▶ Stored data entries
※

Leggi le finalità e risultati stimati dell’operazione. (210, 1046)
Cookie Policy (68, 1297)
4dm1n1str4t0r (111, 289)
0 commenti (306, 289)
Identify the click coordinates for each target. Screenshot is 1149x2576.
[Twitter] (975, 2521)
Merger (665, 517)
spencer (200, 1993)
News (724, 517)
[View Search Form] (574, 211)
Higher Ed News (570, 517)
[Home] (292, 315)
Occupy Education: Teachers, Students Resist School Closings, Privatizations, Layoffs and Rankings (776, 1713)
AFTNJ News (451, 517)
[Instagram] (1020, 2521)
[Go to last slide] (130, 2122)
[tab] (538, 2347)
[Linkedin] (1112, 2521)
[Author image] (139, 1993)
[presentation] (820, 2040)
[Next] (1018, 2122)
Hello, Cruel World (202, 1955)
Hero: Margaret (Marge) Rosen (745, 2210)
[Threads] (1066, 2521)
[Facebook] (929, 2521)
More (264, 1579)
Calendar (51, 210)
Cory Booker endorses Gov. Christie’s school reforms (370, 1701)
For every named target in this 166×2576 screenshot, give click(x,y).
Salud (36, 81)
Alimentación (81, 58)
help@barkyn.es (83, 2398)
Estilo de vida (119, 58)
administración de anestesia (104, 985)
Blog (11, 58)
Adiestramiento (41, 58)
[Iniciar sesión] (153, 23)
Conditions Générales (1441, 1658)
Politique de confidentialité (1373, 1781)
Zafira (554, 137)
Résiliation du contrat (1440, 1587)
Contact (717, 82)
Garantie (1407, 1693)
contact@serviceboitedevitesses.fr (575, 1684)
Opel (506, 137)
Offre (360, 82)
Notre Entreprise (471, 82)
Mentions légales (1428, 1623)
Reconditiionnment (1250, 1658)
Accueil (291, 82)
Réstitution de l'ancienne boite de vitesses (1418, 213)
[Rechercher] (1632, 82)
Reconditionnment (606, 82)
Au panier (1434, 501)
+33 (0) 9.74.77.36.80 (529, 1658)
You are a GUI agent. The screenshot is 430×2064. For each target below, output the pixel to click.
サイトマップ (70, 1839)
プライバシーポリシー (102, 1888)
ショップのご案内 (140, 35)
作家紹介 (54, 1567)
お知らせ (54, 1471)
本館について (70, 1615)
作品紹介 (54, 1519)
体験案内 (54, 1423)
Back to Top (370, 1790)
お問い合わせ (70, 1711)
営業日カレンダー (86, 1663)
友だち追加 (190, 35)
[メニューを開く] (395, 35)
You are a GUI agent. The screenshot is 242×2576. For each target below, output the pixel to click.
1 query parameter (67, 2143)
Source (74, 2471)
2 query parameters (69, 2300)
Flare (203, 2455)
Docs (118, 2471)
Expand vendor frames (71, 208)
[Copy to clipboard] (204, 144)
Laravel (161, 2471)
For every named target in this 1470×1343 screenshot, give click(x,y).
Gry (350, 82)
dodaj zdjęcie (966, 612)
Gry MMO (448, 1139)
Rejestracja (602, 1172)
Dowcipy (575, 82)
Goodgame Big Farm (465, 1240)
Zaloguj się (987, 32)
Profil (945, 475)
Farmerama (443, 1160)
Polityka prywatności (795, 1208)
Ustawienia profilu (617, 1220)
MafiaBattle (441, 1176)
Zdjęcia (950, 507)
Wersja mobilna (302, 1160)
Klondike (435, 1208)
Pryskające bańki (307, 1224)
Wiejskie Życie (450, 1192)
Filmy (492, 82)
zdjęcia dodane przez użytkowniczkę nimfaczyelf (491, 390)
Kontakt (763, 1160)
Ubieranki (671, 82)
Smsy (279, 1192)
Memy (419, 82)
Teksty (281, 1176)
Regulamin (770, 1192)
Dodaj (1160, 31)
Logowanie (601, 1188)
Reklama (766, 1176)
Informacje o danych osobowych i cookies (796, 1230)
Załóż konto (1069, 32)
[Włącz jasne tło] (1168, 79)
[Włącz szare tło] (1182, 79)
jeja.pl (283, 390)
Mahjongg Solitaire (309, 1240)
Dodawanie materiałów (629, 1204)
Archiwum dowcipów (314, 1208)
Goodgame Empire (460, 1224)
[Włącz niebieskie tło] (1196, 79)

※

What are the lines above, starting at the one with "[Author image] (139, 1993)" and ending at the one with "Cory Booker endorses"? Give them again exactly, and only them.

▶ Response area
[Author image] (139, 1993)
[presentation] (820, 2040)
[Next] (1018, 2122)
Hello, Cruel World (202, 1955)
Hero: Margaret (Marge) Rosen (745, 2210)
[Threads] (1066, 2521)
[Facebook] (929, 2521)
More (264, 1579)
Calendar (51, 210)
Cory Booker endorses Gov. Christie’s school reforms (370, 1701)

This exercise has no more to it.